- [Written problem] Quote the items below word for word, from the line with "Image resolution: width=367" up to and including the line with "tap(63, 252)", leaving out the pictures.

- [Records for processing]
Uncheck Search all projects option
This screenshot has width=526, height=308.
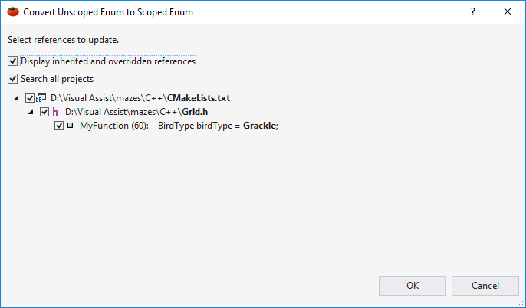click(12, 79)
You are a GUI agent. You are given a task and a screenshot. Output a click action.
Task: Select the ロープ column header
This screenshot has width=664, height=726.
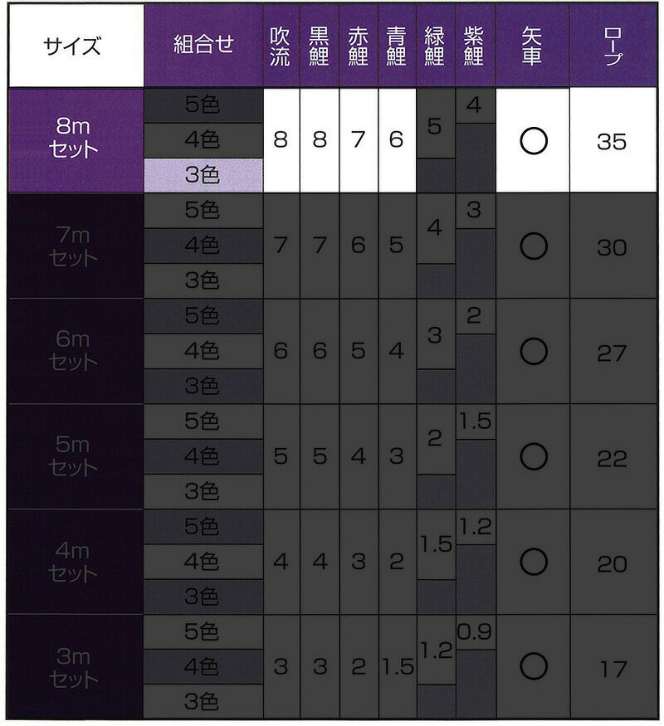click(612, 45)
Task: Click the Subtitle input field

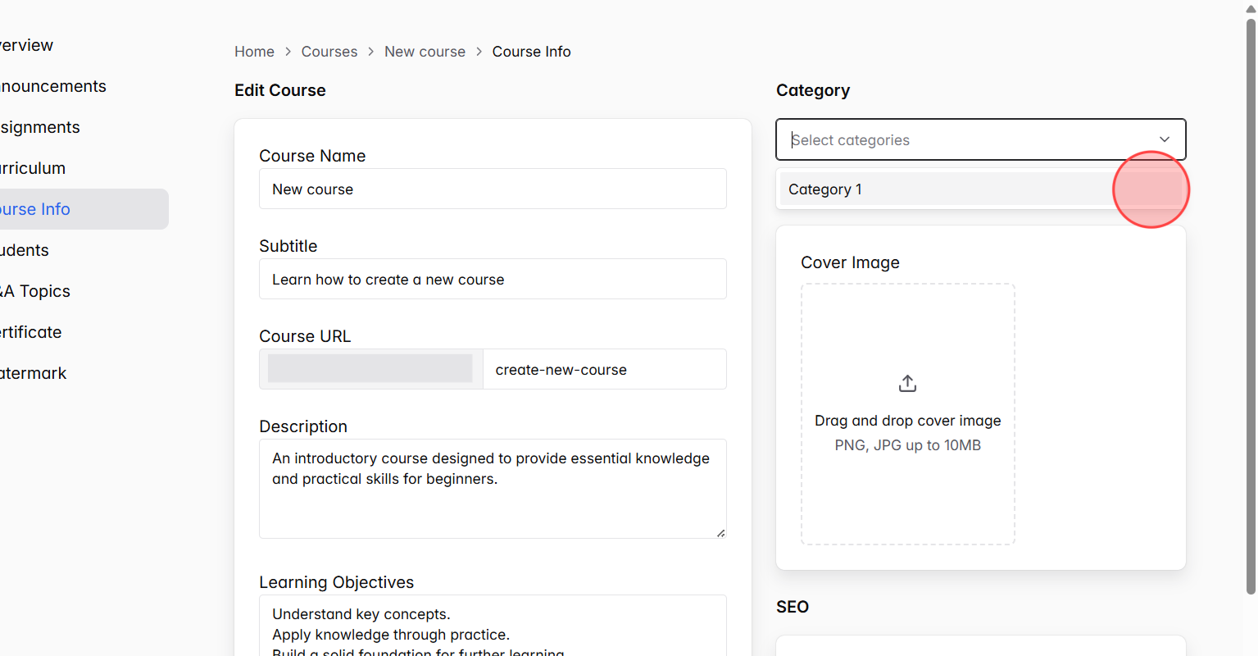Action: pos(493,279)
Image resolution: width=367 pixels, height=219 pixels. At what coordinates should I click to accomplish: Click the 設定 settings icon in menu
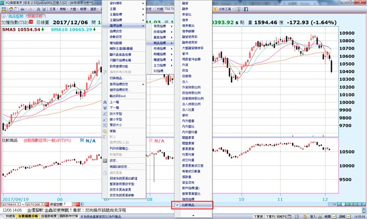click(x=105, y=160)
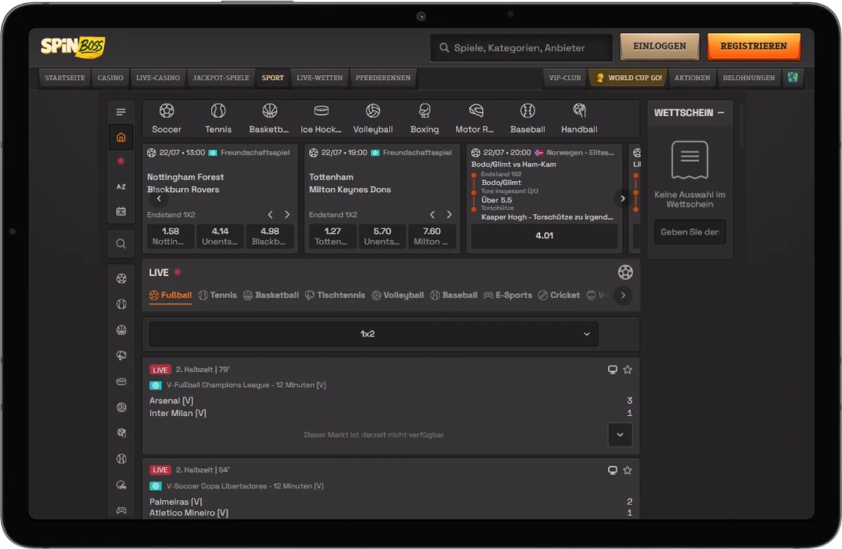The width and height of the screenshot is (842, 549).
Task: Select the Tennis tab in Live section
Action: click(217, 296)
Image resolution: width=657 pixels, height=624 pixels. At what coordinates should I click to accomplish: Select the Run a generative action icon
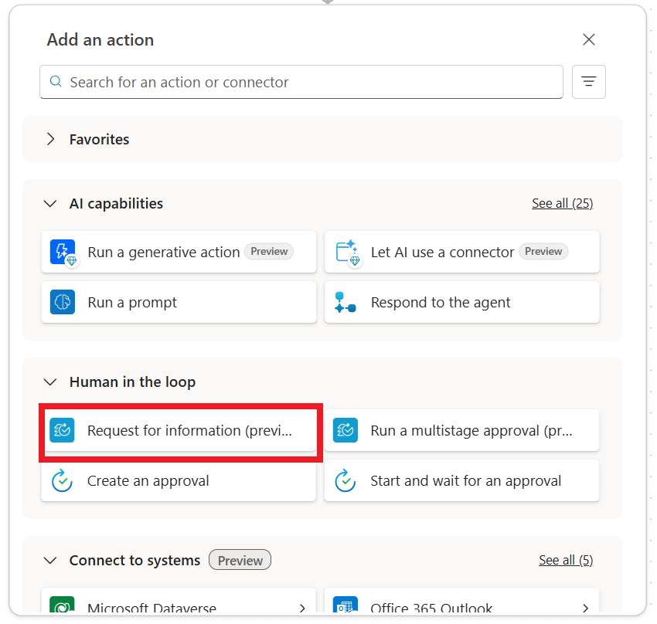tap(63, 252)
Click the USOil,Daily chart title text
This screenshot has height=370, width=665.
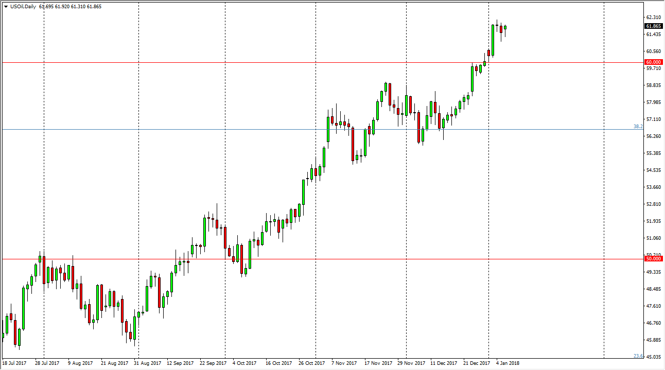click(x=23, y=7)
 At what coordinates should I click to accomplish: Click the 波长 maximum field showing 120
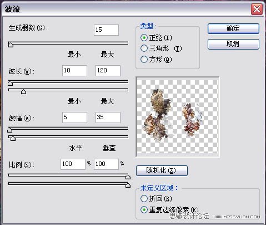[108, 71]
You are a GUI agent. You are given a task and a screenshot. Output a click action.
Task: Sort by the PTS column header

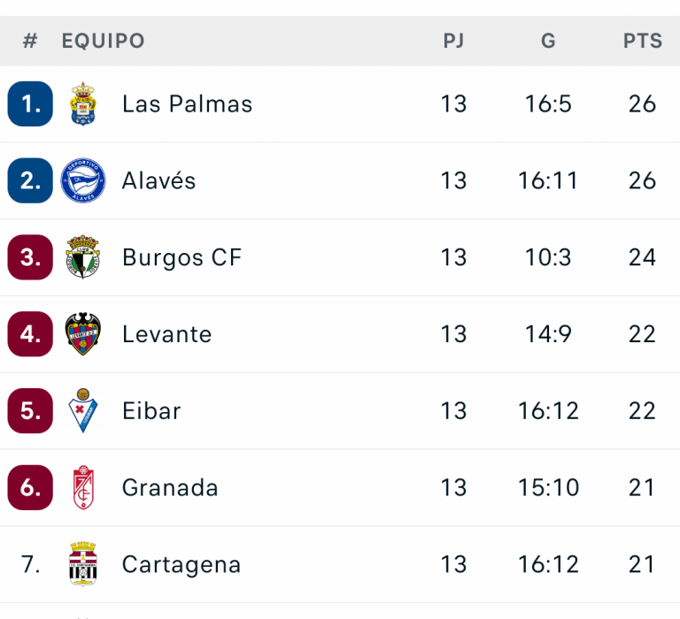[x=642, y=41]
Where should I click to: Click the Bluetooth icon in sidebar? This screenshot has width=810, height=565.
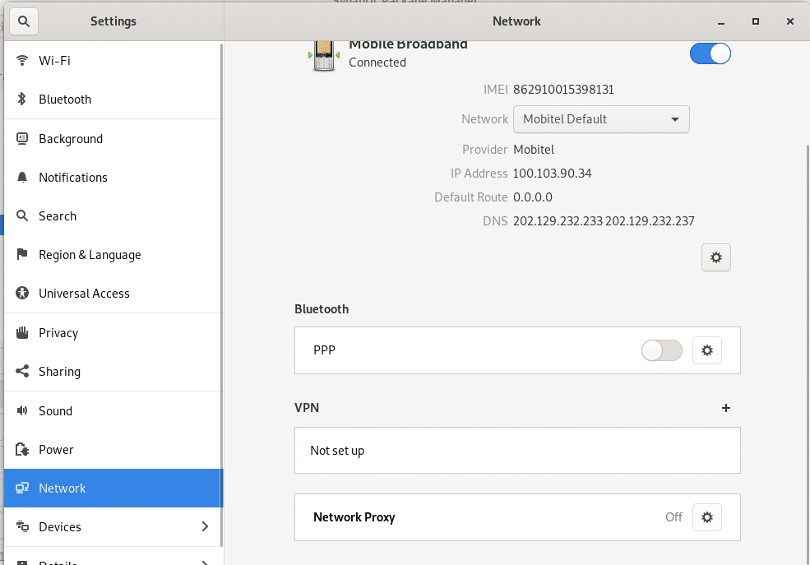tap(21, 99)
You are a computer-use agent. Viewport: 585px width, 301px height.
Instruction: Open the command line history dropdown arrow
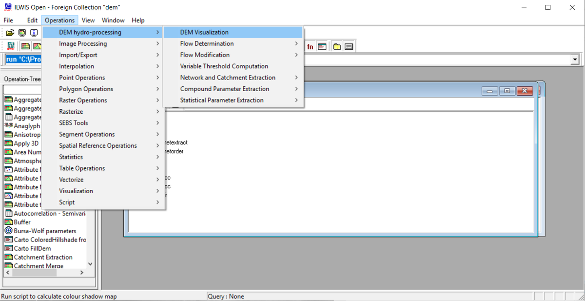(575, 59)
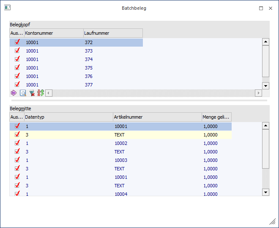Uncheck selection box for Laufnummer 372
Screen dimensions: 279x228
17,42
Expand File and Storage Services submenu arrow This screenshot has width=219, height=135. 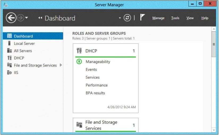61,65
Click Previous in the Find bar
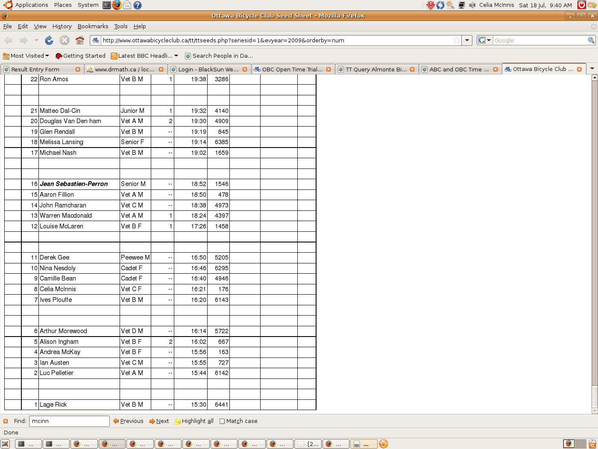The width and height of the screenshot is (598, 449). (x=129, y=421)
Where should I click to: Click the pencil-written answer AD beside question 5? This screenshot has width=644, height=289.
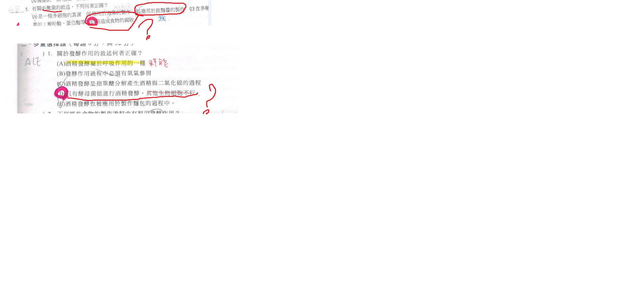(16, 9)
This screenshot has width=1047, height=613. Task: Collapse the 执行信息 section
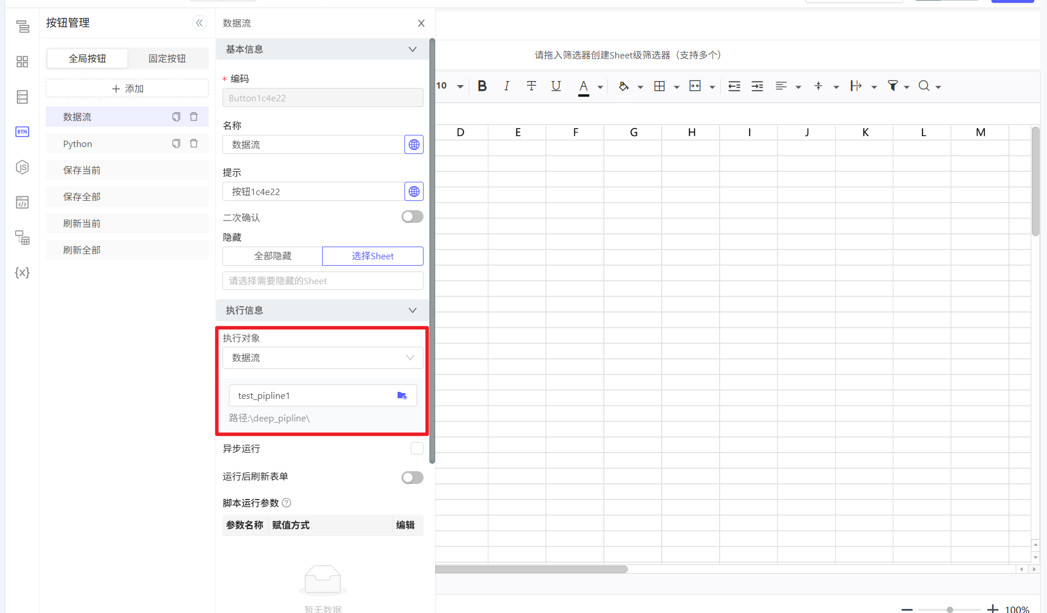(412, 311)
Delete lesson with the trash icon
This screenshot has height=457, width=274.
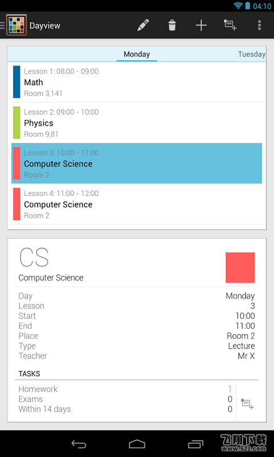pyautogui.click(x=172, y=25)

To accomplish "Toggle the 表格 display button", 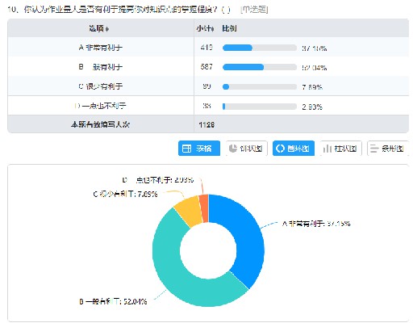I will coord(199,149).

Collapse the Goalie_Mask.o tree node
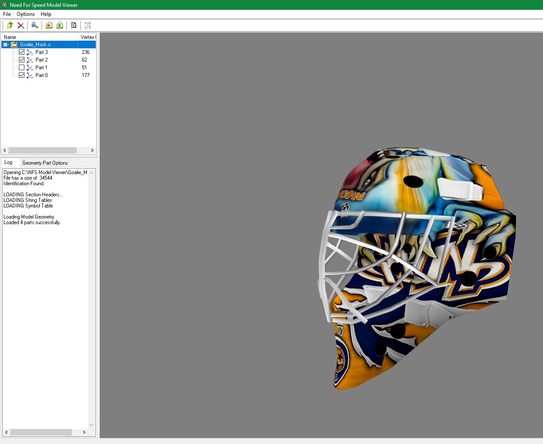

- [Solution for this task]
Image resolution: width=367 pixels, height=219 pixels. At what coordinates should I click to accomplish: Click the 設定 settings icon in menu
click(x=105, y=160)
The width and height of the screenshot is (842, 549).
Task: Select the Tennis tab in Live section
Action: click(217, 296)
Image resolution: width=657 pixels, height=624 pixels. At what coordinates should I click to accomplish: Select the Run a generative action icon
tap(63, 252)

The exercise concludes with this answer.